[Work to be completed] Write out again, word for word, the lines of the listing from the line containing "Sort employee list by Name column" through the last line of the listing, including both.

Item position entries

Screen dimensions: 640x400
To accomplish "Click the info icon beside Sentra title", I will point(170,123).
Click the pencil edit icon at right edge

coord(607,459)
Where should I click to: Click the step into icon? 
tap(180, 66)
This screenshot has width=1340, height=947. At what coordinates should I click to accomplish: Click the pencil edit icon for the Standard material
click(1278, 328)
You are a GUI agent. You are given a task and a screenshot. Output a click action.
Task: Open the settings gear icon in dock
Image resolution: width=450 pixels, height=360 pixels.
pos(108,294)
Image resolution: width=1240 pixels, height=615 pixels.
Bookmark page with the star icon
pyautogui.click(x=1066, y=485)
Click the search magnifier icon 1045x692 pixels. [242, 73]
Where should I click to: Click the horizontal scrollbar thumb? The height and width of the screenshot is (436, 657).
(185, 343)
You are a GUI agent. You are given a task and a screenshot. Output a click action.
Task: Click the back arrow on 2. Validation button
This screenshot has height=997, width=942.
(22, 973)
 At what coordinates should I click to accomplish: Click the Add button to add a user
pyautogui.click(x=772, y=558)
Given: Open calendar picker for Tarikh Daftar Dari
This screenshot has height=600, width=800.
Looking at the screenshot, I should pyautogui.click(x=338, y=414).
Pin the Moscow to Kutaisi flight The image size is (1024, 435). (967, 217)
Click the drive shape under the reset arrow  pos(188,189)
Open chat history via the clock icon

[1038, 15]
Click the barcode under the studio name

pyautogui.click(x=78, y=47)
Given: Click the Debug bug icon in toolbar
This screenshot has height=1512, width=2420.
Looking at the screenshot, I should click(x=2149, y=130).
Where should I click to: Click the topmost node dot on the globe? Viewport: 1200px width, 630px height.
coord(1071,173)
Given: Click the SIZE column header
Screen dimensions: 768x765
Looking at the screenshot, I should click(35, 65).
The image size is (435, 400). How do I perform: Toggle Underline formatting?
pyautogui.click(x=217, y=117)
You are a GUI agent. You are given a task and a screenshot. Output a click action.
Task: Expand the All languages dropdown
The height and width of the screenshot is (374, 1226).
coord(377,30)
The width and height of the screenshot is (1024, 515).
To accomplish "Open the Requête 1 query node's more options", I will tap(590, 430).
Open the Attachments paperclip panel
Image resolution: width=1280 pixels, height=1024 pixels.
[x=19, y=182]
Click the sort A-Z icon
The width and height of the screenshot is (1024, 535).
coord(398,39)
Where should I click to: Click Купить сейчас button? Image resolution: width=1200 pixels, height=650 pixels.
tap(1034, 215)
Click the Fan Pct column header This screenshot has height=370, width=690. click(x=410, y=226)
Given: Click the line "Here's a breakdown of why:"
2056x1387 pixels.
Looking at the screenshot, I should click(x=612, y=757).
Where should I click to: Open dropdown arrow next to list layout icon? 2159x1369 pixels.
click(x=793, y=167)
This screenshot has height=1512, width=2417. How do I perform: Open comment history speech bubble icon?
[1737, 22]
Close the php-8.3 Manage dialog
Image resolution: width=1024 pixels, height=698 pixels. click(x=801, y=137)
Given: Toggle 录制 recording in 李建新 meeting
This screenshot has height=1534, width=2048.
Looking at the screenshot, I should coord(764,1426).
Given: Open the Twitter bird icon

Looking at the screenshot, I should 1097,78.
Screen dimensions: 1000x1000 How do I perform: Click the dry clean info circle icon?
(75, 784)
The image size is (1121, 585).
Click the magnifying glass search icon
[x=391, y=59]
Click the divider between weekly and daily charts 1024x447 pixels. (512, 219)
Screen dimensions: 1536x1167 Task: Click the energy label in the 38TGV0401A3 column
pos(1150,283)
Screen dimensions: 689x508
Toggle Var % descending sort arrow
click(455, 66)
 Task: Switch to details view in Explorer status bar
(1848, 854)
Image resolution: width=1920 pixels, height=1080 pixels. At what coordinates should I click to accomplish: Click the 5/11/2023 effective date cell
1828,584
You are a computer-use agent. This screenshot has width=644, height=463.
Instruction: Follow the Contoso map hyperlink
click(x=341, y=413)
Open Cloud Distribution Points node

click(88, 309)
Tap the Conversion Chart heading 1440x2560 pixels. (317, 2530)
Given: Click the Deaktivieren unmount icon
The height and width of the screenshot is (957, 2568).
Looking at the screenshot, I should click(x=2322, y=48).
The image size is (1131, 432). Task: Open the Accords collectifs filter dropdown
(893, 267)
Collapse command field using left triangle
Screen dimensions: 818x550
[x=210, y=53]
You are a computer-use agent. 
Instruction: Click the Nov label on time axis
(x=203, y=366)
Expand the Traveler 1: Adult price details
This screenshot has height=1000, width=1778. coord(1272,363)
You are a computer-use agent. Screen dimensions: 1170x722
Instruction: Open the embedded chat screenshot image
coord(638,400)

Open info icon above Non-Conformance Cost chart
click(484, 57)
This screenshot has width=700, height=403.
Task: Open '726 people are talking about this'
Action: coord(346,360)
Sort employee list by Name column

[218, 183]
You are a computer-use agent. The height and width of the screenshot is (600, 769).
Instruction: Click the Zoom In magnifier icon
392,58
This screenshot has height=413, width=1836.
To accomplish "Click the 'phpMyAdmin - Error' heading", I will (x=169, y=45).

[Written answer]
Sort employee list by Name column

[218, 183]
You are a computer-use agent. The height and width of the screenshot is (600, 769).
Instruction: Click the Zoom In magnifier icon
392,58
This screenshot has height=413, width=1836.
To accomplish "Click the 'phpMyAdmin - Error' heading", I will (x=169, y=45).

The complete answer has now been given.